GPER signaling is a crucial steroidogenesis regulation by estradiol in rat and human LH-stimulated Leydig cells. The detrimental effects of estrogen excess after estradiol or GPER agonist treatment on steroidogenesis were revealed (Hess 2003; Vaucher et al. 2014). Similarly, in fish gonads, the GPER effect on steroidogenesis has been shown (Thomas et al. 2006; Pang and Thomas 2010). Therefore, decreased estrogen concentration in mice without GPER (and modulated expression of ERs and aromatase genes) confirmed a full set of estrogen signaling molecule control of Leydig cell steroidogenic function at the ultrastructure (organelle activity) and molecular (hormone production and secreting ability) levels.

Conclusion

The GPER provides a new basis for understanding the roles of estrogen and estrogen signaling molecules in the regulation of Leydig cells function.
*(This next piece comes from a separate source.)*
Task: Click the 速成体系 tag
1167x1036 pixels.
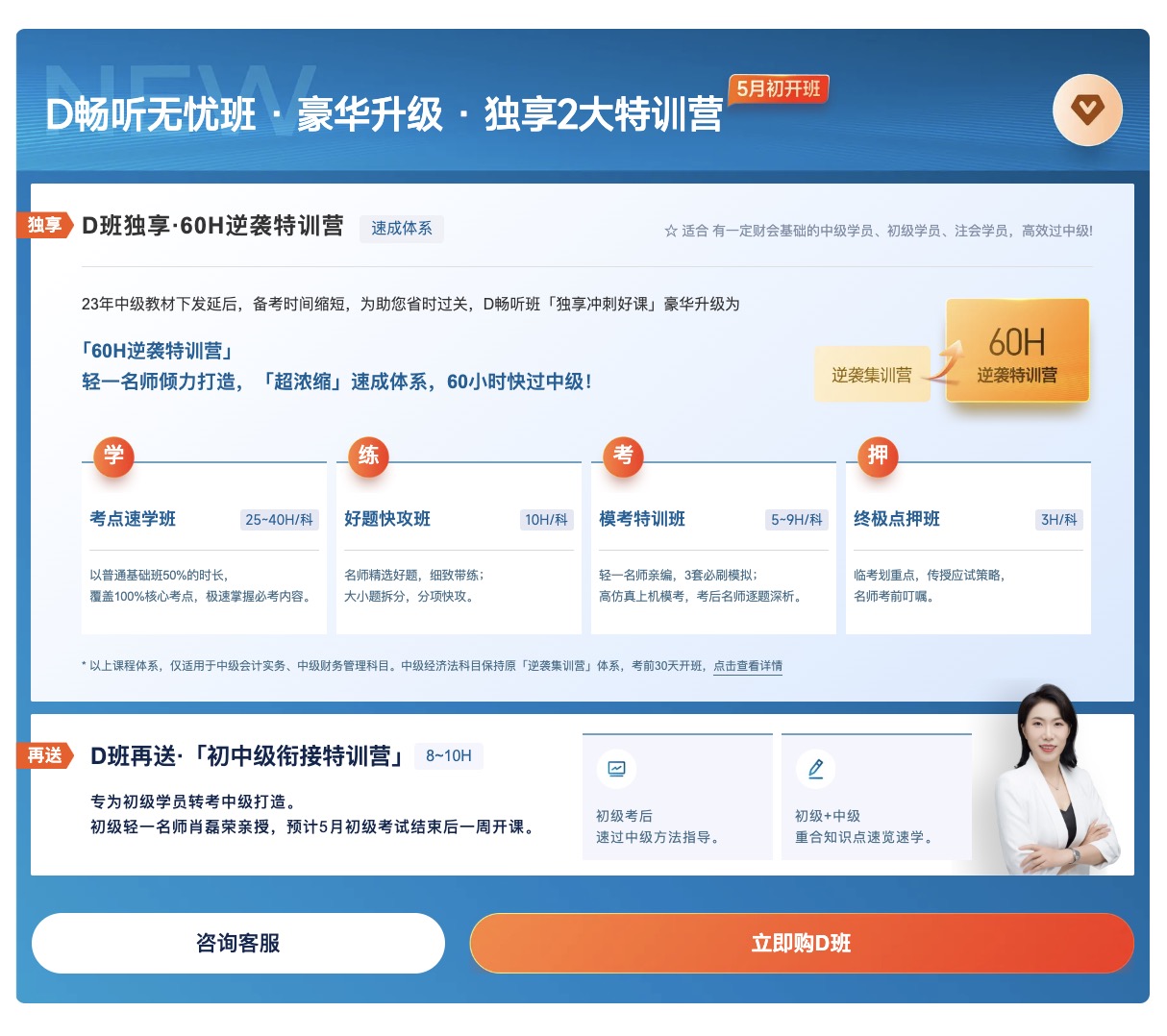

The data presented here revealed that GPER has a regulatory effect on estrogen signaling, as well as estrogen concentration and secretion in mouse Leydig cells (dependent of male age and putative engagement of various organelle) via its partnership with ERs and aromatase. Thus, the generation of a triple KO murine model (aromatase, ER, and GPER) could be an important contribution to further understand the mechanisms of estrogen signaling in Leydig cells.